En conférence de presse, la Société des grands projets (SGP) a annoncé, jeudi 25 juin, le calendrier prévisionnel des mises en service des lignes 18 et 15 Sud du Grand Paris express.
De nouveaux retards. À l’issue de la réunion de son conseil de surveillance, la Société des grands projets (SGP), qui assure la maîtrise d’ouvrage du Grand Paris express, a livré son calendrier des mises en service des lignes de métro 15 Sud et 18, ce jeudi 25 juin.
Le premier tronçon de la ligne 18, qui circulera entre Massy-Palaiseau et le plateau de Saclay, pourra être mis en service à compter de « la première semaine de décembre 2026 », a annoncé la SGP en conférence de presse.
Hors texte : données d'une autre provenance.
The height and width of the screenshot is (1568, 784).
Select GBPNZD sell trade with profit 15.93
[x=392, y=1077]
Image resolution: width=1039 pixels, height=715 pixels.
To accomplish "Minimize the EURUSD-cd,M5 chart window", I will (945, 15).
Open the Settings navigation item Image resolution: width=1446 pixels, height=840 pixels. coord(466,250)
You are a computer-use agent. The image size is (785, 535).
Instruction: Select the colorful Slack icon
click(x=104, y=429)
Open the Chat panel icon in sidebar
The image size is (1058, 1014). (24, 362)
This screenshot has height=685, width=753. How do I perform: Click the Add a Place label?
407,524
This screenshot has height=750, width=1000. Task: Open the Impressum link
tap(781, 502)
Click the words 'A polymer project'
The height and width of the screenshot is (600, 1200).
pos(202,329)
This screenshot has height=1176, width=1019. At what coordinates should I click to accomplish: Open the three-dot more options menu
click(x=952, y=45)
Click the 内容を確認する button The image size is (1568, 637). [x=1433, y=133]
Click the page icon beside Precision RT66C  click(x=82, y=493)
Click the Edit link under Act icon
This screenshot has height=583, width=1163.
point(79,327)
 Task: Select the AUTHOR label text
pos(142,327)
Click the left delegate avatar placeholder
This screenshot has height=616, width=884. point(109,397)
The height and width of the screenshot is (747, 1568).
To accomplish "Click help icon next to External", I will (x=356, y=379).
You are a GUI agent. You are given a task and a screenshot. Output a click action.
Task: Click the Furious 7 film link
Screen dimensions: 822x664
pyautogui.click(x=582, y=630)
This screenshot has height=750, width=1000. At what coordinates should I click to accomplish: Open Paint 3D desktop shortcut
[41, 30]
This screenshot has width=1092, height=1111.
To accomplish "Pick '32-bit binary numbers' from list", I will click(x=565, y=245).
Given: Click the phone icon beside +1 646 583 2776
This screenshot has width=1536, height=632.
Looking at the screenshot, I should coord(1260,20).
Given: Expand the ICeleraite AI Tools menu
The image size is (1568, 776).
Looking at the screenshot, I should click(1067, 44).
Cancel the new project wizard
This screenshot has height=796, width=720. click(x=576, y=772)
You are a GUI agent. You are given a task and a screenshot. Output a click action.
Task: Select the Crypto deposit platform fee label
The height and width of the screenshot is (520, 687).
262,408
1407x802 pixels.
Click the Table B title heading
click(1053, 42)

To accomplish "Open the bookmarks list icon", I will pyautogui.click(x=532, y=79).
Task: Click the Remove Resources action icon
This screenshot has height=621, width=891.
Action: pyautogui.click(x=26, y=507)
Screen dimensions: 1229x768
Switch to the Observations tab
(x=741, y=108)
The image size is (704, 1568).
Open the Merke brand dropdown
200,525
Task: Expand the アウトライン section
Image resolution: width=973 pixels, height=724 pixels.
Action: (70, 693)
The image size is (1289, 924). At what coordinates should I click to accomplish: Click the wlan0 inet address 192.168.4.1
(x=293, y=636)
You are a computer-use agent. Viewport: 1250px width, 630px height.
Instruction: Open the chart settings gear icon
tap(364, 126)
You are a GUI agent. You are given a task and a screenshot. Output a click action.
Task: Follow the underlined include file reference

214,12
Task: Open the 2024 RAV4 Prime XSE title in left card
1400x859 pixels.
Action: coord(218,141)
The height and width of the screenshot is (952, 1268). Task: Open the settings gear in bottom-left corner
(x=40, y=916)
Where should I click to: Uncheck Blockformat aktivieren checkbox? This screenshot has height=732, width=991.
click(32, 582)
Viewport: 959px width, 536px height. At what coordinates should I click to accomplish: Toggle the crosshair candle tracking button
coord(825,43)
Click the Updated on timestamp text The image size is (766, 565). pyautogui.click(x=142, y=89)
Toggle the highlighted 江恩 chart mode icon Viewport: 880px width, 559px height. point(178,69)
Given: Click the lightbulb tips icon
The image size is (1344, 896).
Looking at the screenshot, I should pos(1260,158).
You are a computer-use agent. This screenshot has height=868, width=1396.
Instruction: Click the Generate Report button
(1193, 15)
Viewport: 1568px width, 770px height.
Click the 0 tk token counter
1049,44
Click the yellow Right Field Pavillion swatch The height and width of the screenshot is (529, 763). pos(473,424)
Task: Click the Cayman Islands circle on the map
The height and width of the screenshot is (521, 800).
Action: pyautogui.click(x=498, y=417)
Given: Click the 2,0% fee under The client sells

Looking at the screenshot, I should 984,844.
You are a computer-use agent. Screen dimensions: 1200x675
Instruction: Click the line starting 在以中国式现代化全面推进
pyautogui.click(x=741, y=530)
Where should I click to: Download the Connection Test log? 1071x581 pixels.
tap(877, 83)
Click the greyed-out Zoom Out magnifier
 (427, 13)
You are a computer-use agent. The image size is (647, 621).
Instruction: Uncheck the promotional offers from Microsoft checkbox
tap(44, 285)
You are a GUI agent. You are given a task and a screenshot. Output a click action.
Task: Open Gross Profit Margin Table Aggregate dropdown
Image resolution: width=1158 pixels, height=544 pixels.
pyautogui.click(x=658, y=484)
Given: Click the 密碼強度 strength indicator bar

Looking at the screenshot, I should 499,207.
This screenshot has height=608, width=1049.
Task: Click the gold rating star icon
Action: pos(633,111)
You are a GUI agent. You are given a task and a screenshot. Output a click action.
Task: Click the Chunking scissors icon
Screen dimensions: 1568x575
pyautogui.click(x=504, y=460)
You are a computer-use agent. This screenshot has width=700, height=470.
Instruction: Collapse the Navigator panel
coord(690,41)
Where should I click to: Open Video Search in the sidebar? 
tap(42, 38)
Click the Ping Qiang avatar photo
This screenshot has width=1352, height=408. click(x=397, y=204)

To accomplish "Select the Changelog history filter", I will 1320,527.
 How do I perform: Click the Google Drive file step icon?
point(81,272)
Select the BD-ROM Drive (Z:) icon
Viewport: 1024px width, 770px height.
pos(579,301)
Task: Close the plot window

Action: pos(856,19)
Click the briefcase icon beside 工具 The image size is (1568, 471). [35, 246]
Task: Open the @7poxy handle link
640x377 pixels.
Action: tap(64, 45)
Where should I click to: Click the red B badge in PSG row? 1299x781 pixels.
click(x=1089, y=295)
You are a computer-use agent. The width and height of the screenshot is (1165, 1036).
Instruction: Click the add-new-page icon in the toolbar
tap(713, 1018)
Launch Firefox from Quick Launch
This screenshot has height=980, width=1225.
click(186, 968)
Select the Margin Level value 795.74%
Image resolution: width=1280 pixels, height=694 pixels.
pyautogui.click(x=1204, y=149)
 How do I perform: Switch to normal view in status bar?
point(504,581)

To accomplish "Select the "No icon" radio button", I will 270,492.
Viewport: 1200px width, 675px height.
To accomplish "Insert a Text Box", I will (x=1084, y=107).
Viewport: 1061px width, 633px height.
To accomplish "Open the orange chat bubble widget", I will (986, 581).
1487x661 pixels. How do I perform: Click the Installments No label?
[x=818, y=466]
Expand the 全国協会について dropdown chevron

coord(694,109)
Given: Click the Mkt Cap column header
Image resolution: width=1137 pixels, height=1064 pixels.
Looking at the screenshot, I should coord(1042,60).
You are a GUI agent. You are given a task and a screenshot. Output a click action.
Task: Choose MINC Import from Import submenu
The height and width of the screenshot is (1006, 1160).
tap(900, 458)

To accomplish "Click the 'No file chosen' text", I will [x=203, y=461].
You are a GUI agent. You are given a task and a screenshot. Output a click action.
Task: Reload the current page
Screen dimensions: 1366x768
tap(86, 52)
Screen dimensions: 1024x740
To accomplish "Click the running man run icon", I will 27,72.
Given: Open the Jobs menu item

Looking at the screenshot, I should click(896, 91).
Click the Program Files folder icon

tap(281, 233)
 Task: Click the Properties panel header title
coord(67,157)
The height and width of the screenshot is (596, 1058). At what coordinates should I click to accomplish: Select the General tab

Soit deux mois après le dernier objectif de pilotage fixé au 1er octobre.
Les essais de qualification sont en cours, avec cinq trains circulant simultanément à vitesse commerciale. Trois des quatre gares ont reçu l’avis favorable de la commission de sécurité, avec un niveau de finition « assez exceptionnel », s’est félicité Bernard Cathelain, membre du directoire de la SGP. À l’est, le tronçon entre Massy et l’aéroport d’Orly sera, quant à lui, mis en service à « la fin de l’année 2027 ».
Nouveau retard pour la ligne 15 Sud
Point noir également pour la ligne 15 Sud. La SGP a annoncé que sa mise en service est désormais fixée à l’automne 2027, soit un décalage de six mois par rapport à l’objectif d’avril 2027. Initialement, le tronçon était attendu pour l’été 2026.
« Nous avons sous-estimé un aspect significatif : son gigantisme. Une ligne de 33 km mise en service en une seule fois, je ne connais pas d’exemple similaire », a expliqué Jean-François Monteils, président du directoire de la SGP.
Le « paquebot » qu’est la ligne 15 Sud a rencontré « des difficultés dans le déploiement des équipements d’automatismes de transport en tunnels, qui conditionnent l’engagement des phases d’essais du système », explique la SGP dans un communiqué, ainsi que « dans le rythme d’intégration des 16 gares et de tous les équipements qui les composent ». « Certains titulaires ne faisaient pas l’affaire sur une partie des tâches, disons les choses telles qu’elles sont », a reconnu le président du directoire, qui a évoqué la trop longue « réorganisation de l’architecture contractuelle » du projet.
Le retard de la ligne 15 Sud devrait également avoir des conséquences sur les lignes 16 et 17, qui reposent sur le même système. La SGP estime qu’un décalage est « mécanique », sans être encore en mesure d’en préciser l’ampleur. La question du coût reste également en suspens. « Il n’y a pas d’événement sur la conduite du projet qui n’ait pas d’impact de coût », a reconnu Jean-François Monteils. La SGP affirme être en train d’évaluer les conséquences financières de ce nouveau report, mais n’a pas révisé, à ce stade, son coût d’objectif de 36,1 milliards d’euros (en euros 2012) pour l’ensemble du Grand Paris express.
Outre les nouveaux reports calendaires, le conseil de surveillance de la SGP a élu Nicolas Samsoen, maire (UDI) de Massy, à sa présidence. Il succède à Karim Bouamrane, maire (PS) de Saint-Ouen.